Hornear macarons no sólo me ayuda a mandar la ansiedad de vacaciones, a regalarme algo de claridad mental y a irme de viaje un ratito a las calles de Francia. Me permite disfrutar de la satisfacción del trabajo bien hecho, de la belleza cotidiana, de lo bonito de la vida.

Si quieres empezar a disfrutar este arte y saborear pedacitos de colorida perfección creados con tus manos, vente a nuestro curso. Empezamos el 4 de marzo.

8 Comments

  • Monserrat

    Siempre he visto los macarrones súper bonitos y antojables, pero desgraciadamente cuando los he comido siempre he tenido las mismas experiencias que tú tuviste en Guadalajara…
    Tomar el curso está siendo tentador para mi…
    Cuánto tiempo más o menos lleva el prepararlos?

    • Dámaris

      Hola Montserrat! Entiendo tu frustración… y te digo con toda confianza que así no deben ser los macarons! Un verdadero macaron está lleno de sabor y su textura es mágica: entre cremosita y ligeramente crujiente. A mí, hornear un “batch” de 30 macarons ya en sándwich (o sea 60 cortezas), me toma aproximadamente dos horas de principio a fin con todo y la preparación del relleno Al inicio, es normal que te tome algo más de tiempo, pero la práctica hace al maestro. Nosotros en el taller nos encargamos de que conozcas todos los secretos de este arte y en caso de algún fracaso, te guiamos para que sepas qué cambiar para el próximo intento. Con práctica y disciplina, sales del curso horneando no sólo macarons hermosos sino deliciosos.
      Si te animas, ahí nos vemos <3

  • Aristóteles Gijón

    Que manera de describir y transmitir las ideas!!! Después de leer este post definitivamente voy a inscribirme en el curso, que perfecta combinación el poder tener una manera de lograr reducir la ansiedad y al final tener algo que te de el placer de crear un producto de tal perfección… habrá que practicar mucho.
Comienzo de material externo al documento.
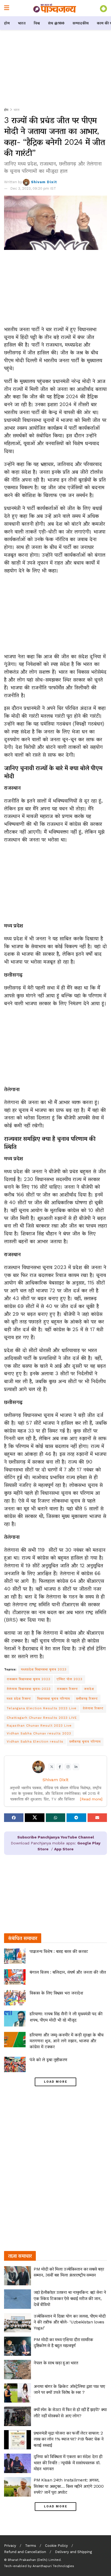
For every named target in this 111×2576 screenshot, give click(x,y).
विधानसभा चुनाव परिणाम (53, 1698)
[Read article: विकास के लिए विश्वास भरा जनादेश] (15, 1997)
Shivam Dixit (44, 182)
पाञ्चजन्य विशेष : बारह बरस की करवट (59, 1951)
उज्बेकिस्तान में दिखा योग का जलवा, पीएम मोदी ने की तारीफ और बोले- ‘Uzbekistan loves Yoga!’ (70, 2322)
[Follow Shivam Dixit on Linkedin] (76, 1767)
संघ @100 (56, 23)
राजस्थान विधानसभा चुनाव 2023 (28, 1679)
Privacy (10, 2546)
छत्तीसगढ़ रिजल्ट (87, 1698)
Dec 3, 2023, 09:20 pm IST (33, 188)
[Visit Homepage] (54, 8)
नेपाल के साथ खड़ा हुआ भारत (56, 2362)
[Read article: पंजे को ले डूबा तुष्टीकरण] (15, 2064)
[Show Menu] (6, 8)
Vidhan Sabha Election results (35, 1741)
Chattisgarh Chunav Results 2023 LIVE (42, 1718)
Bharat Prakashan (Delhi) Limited (34, 2560)
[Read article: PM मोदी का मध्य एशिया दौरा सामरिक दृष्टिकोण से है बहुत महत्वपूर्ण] (17, 2346)
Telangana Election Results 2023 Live (42, 1708)
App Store (64, 1849)
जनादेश (89, 1689)
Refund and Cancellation (25, 2552)
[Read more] (91, 1799)
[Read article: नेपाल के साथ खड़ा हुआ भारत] (17, 2369)
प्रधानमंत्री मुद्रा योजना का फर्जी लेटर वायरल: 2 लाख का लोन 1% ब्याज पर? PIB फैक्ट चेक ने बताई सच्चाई (69, 2439)
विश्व (37, 23)
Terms (30, 2546)
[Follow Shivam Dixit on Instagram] (68, 1767)
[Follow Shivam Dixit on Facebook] (60, 1767)
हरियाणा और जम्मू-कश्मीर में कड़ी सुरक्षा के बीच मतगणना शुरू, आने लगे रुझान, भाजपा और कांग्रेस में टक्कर (66, 2040)
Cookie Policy (56, 2546)
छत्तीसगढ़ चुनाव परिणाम (85, 1741)
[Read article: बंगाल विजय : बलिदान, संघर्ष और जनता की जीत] (15, 1977)
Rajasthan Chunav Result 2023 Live (39, 1725)
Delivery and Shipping (73, 2552)
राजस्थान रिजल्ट (67, 1689)
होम (7, 23)
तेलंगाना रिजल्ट (93, 1708)
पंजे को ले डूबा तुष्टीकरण (48, 2059)
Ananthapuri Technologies (53, 2566)
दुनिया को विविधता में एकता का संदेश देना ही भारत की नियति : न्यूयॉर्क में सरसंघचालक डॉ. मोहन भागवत (68, 2462)
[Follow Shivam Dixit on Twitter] (51, 1767)
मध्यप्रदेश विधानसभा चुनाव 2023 (44, 1669)
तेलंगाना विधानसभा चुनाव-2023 (29, 1689)
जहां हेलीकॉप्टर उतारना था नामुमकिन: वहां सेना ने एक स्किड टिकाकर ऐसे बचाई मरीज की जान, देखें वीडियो (70, 2298)
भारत (22, 23)
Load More (55, 2081)
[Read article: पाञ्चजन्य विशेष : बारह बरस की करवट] (15, 1956)
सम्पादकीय (80, 23)
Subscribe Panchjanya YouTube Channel (55, 1837)
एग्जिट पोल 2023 (69, 1679)
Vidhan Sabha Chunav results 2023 (39, 1733)
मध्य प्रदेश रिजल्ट (19, 1698)
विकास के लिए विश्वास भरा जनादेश (56, 1992)
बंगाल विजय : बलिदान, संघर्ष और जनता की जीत (68, 1972)
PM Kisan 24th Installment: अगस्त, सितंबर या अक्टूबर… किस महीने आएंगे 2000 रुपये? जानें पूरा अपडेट (69, 2486)
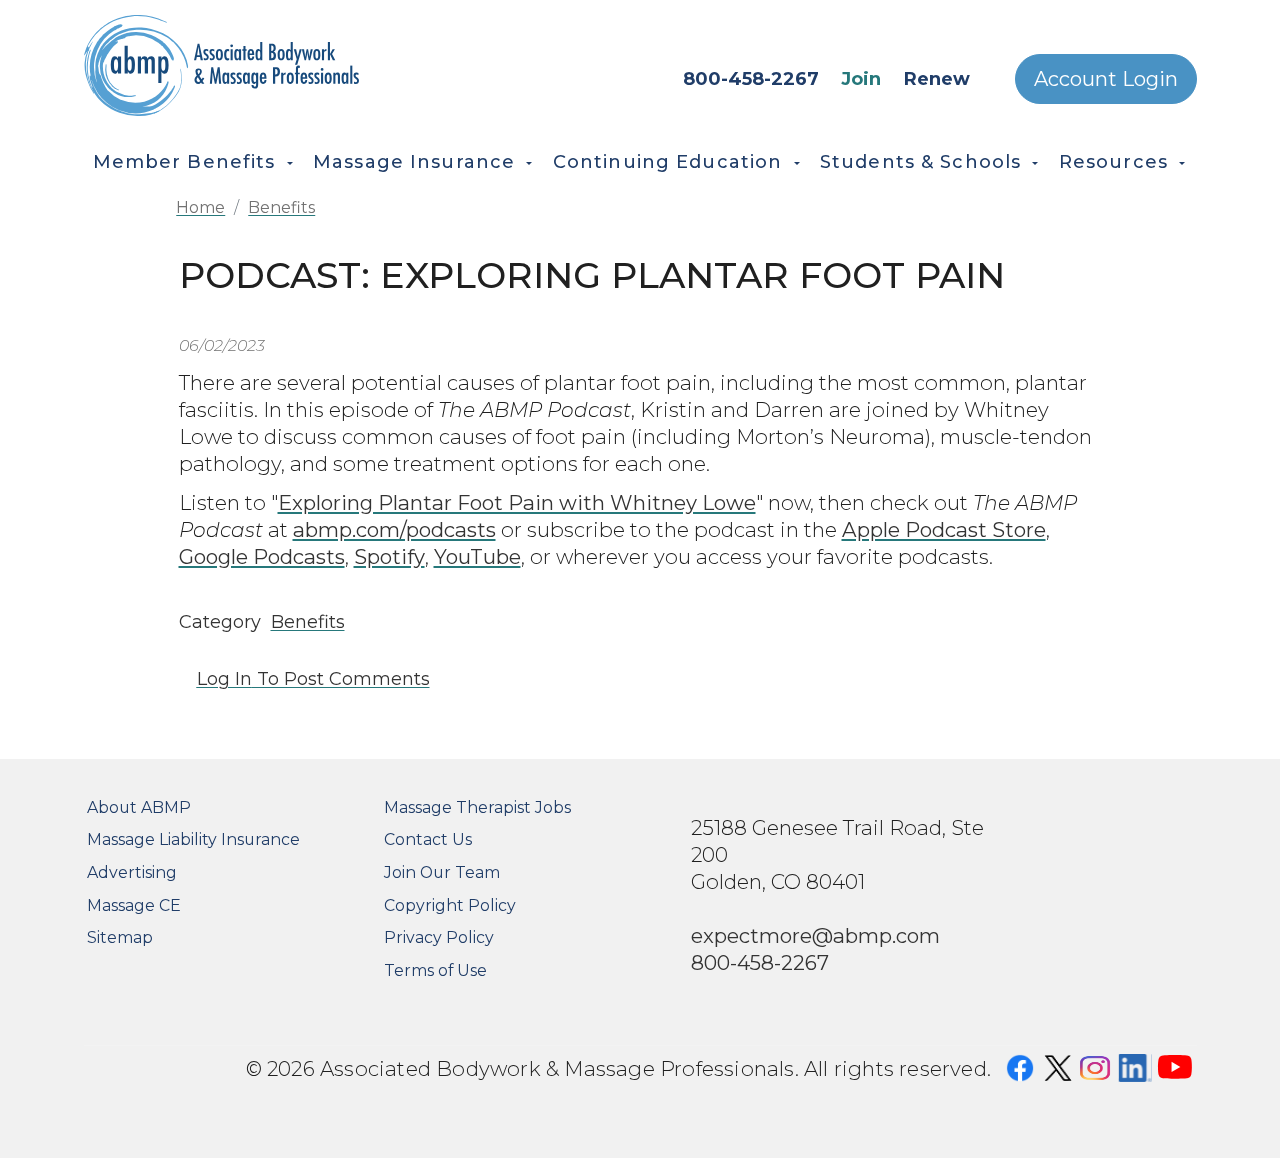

    Saludos a la tremenda Lily yo también tengo una Shih Tzu son otro nivel estos perritos.

    Saludos y muchas felicidades Dámaris por compartir tus experiencias.

      • ARISTOTELES GIJON

        Hola Dámaris, la Shih Tzu se llama Sammy tiene 5 años, es muy tranquila y así como Lily le gusta mucho salir a pasear a los parques, que bueno que se animaron a tener una perrita, son una gran compañía y mas para tí estando tan lejos de la familia.

        Ya estoy listo para el 4 de marzo 🙂

  • Heidi Paz

    Amo los macarons! Ningunos como los de Francia, aunque una vez probé unos buenísimos en San Miguel de Allende. Siempre he querido aprender a prepararlos bonitos y deliciosos como los de tus fotos, no como los sosos que se consiguen por ahí. Espero algún día poder inscribirme a tu curso. No tuve suerte en el giveaway 🥺😂
    Me encantan todas tus recetas y todo lo que transmites en ellas
    Gracias por compartir tanto! ❤️

    • Dámaris

      Creo que cada vez empieza a difundirse más la cultura del buen macaron, y ya puedes probar algunos ejemplares deliciosos fuera de Francia, pero la satisfacción de crearlos con tus propias manos, es maravilloso!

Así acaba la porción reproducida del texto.